デイトレードを投資における手法として用いると、あまり長い期間に渡ってポジションを放置しない点から、リスクが小さいと主張する人は少なくない。デイトレを支持する人は一定の数は存在する。
しかし、逆に儲からない手法であるという意見も根強く残る。なぜデイトレードには問題があるのか。それは、売買の判断を行う際にかける時間が少ない点である。相場の分析や検証に手間をかけることなく、瞬時にポジションを取り始めてしまう行動に出るため、利益が上げにくいのである。
FXや株式投資、先物取引においては、新規にエントリーする場合には、本当にポジションをそのタイミングで張ることで収益を勝ち取れるのかと、マーケットの動きを分析して、未来の値動きを予測しなければならない。
だが、デイトレードだと、その分析に時間をかけないために、マーケットの検証が不十分になることがある。そして、十分な手法に基づいた分析を行わずに実践に踏み切ることで、儲かる確率が下がり、本当に稼げない結果になってしまうというわけだ。
マーケットの値動きに関する分析・検証が不十分になるきっかけとなる手法だからこそ、デイトレードという手法は「ダメ」なのである。
どうして、デイトレードという手法だと、マーケットに関する分析と検証が不十分になってしまいがちになるのか。それは、瞬時にエントリーの決断が迫られる手法であるからである。長く時間をかけてしまうと、絶好のタイミングを逃すことになる可能性が高まる。

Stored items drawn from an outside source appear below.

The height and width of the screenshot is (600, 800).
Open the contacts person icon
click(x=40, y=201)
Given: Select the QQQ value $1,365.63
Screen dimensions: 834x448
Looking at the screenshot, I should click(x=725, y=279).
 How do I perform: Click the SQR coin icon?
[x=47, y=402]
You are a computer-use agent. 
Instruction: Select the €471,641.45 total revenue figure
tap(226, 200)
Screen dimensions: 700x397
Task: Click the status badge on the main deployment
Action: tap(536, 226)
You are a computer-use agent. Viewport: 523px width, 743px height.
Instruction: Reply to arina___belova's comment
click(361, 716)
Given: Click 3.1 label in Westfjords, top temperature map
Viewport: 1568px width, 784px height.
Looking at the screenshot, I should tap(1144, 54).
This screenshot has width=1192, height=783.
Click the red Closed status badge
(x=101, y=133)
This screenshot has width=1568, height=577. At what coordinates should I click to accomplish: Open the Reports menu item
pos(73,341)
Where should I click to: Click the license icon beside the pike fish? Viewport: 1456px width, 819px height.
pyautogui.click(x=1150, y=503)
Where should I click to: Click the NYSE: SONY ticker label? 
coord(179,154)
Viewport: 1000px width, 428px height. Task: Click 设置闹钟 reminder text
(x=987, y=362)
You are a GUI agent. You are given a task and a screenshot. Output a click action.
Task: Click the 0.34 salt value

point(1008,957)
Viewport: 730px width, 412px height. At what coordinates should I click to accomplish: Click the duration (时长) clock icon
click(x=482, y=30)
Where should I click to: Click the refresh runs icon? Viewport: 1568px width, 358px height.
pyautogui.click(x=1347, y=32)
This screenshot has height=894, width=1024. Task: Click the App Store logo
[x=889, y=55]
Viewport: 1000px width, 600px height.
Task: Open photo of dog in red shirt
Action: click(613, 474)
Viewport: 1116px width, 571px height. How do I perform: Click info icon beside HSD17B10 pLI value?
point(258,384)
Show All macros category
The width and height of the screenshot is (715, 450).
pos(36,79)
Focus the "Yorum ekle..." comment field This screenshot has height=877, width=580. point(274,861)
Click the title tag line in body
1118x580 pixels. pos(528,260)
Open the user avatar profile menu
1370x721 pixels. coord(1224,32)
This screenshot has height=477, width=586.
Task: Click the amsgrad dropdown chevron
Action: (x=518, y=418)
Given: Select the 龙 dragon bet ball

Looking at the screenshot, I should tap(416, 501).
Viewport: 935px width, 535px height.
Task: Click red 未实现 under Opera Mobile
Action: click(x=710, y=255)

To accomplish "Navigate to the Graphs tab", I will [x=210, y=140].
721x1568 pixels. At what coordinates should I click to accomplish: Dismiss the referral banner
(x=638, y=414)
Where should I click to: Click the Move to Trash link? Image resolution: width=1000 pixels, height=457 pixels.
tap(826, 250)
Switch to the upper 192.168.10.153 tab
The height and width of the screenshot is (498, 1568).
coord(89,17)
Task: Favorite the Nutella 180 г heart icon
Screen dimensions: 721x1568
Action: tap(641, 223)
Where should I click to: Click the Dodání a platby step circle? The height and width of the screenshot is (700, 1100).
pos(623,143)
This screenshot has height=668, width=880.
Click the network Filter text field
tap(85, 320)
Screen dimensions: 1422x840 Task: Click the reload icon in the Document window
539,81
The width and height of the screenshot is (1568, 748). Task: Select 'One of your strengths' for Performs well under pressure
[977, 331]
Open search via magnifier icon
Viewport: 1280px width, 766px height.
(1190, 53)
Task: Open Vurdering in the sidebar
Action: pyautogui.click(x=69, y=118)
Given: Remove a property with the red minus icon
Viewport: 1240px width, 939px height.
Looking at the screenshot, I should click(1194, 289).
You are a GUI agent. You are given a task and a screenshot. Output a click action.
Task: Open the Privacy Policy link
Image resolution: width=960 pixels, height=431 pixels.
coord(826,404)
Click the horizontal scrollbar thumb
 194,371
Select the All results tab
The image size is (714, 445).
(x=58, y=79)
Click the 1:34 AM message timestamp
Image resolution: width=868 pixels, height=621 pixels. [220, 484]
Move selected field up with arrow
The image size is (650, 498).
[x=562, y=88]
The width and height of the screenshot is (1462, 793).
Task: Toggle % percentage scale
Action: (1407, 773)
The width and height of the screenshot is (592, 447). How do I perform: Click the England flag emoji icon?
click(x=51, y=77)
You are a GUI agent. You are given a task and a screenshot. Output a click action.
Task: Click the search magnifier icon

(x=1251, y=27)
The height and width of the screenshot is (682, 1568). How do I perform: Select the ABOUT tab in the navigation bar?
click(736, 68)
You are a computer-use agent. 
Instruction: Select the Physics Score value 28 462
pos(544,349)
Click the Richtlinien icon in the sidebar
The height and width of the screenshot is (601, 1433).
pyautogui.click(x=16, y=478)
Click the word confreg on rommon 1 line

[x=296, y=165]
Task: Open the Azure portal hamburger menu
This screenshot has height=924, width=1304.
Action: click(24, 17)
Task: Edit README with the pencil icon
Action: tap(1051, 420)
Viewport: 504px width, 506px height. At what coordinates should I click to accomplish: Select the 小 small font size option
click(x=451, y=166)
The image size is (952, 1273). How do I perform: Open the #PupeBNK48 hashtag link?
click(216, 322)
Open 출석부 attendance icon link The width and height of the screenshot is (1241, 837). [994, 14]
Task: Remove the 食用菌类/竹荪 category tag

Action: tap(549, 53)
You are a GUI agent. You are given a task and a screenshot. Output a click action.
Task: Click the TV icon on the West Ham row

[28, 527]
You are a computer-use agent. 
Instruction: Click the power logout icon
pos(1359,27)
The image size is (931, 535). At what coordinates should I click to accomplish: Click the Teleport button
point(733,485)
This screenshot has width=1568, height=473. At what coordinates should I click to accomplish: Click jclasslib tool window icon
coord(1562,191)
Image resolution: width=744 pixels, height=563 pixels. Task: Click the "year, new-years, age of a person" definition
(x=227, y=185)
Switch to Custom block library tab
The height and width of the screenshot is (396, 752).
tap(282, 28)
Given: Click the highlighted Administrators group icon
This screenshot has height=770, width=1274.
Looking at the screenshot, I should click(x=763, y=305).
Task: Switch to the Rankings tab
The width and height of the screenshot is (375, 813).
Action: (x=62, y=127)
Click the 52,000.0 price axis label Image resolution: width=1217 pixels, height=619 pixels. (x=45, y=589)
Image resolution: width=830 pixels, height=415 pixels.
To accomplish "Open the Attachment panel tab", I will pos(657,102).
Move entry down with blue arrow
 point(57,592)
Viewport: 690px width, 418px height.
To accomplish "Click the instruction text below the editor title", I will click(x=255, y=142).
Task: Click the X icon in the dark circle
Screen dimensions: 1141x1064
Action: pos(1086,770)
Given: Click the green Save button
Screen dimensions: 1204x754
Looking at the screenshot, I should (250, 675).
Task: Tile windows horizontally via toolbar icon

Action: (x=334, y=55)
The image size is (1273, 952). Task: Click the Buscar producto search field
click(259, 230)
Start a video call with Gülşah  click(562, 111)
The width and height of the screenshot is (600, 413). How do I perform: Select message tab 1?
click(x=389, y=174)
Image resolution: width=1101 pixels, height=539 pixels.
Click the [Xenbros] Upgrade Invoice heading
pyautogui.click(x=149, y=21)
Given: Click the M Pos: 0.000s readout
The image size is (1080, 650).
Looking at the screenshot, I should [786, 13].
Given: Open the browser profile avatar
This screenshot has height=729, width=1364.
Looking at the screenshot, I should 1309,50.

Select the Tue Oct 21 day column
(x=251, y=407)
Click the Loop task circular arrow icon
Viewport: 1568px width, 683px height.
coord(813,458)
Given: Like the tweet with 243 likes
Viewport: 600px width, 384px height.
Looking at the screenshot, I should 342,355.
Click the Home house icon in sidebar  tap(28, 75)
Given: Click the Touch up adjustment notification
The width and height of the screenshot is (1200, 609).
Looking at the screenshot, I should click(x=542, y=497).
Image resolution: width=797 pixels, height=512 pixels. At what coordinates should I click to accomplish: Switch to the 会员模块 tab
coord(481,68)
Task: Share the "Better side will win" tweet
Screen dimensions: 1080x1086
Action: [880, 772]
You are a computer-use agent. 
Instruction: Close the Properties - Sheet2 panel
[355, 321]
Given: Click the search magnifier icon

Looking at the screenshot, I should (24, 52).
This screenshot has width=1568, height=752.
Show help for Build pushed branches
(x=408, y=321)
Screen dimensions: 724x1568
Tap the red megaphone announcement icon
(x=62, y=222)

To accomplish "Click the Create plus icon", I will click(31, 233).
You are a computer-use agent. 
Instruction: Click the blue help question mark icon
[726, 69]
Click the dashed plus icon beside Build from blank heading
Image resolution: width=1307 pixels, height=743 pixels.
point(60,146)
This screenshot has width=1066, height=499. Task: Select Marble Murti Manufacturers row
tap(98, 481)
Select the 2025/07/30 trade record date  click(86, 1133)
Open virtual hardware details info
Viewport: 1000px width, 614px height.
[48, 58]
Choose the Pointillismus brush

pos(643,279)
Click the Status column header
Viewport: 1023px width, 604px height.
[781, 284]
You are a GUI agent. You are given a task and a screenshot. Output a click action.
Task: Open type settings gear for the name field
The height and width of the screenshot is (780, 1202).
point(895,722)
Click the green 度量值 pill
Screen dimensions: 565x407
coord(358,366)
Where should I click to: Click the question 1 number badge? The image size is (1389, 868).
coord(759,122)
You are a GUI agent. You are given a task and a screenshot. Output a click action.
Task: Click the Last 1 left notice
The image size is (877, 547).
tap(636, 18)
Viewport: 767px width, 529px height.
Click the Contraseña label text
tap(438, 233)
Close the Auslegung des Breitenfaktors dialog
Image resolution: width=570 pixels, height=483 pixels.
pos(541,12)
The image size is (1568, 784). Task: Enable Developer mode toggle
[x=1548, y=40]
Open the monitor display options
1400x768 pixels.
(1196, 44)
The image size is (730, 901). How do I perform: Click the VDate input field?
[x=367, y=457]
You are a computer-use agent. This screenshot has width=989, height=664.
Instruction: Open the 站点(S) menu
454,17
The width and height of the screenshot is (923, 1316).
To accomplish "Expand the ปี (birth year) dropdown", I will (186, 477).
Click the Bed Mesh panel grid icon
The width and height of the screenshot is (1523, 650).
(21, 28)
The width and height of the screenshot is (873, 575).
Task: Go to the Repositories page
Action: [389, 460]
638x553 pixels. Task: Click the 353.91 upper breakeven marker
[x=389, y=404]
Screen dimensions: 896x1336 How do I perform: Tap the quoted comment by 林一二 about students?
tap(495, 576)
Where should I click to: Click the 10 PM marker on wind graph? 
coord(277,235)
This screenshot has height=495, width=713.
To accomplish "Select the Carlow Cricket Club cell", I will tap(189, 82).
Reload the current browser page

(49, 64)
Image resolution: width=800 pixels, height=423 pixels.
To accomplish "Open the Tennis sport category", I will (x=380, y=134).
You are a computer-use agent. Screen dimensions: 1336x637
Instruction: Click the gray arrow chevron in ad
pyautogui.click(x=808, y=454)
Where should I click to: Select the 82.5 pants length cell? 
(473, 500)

デイトレの場合、エントリーから決済まで数時間で行うため、1回あたりの取引で目標とする収益幅(pips)の大きさは小さい。したがって、約定のやタイミングの良さが重視される。少しでもタイミングがずれるだけで、損益成績が変わってくる。
したがって、マーケットに関する分析や検証を行って今後の値動きをじっくりと考えている余裕がないのが、「デイトレード」という手法の特徴なのである。時間的に余裕の少ないやり方である点が、不十分な分析と検証に至る理由であることは間違いないだろう。
マーケットの分析を行わず、相場と自分の手法に気を配ることに十分な時間を費やさない行動によって、実際の投資行動はとてもいい加減なものとなる場合が多い。自分の本来の手法ではエントリーするべきではないところを、その場ではエントリーするべきタイミングだと判断して発注に踏み切る。
こんなやり方によって、実際に利益が上がる確率よりも損する確率の方が大きい状況の中で相場に手を出すことにつながってしまうのだ。そして、稼げる可能性が低くなる結果、本当に儲けられなくなってしまい、結局は投資で失敗してしまうのだ。
投資家自身にとっては、その時の自分のやり方は、完全に手法に基づいて行った正しい方法であると思うだろう。しかし、実際にはそうなってはなく、誤った判断を下すことが多い。
誤ったやり方でマーケットでポジションを保有してしまう行動に出やすいために、「デイトレード」という投資手法を用いると、実際のトレードを客観的に見ると「いい加減」な取引という結果になるというわけである。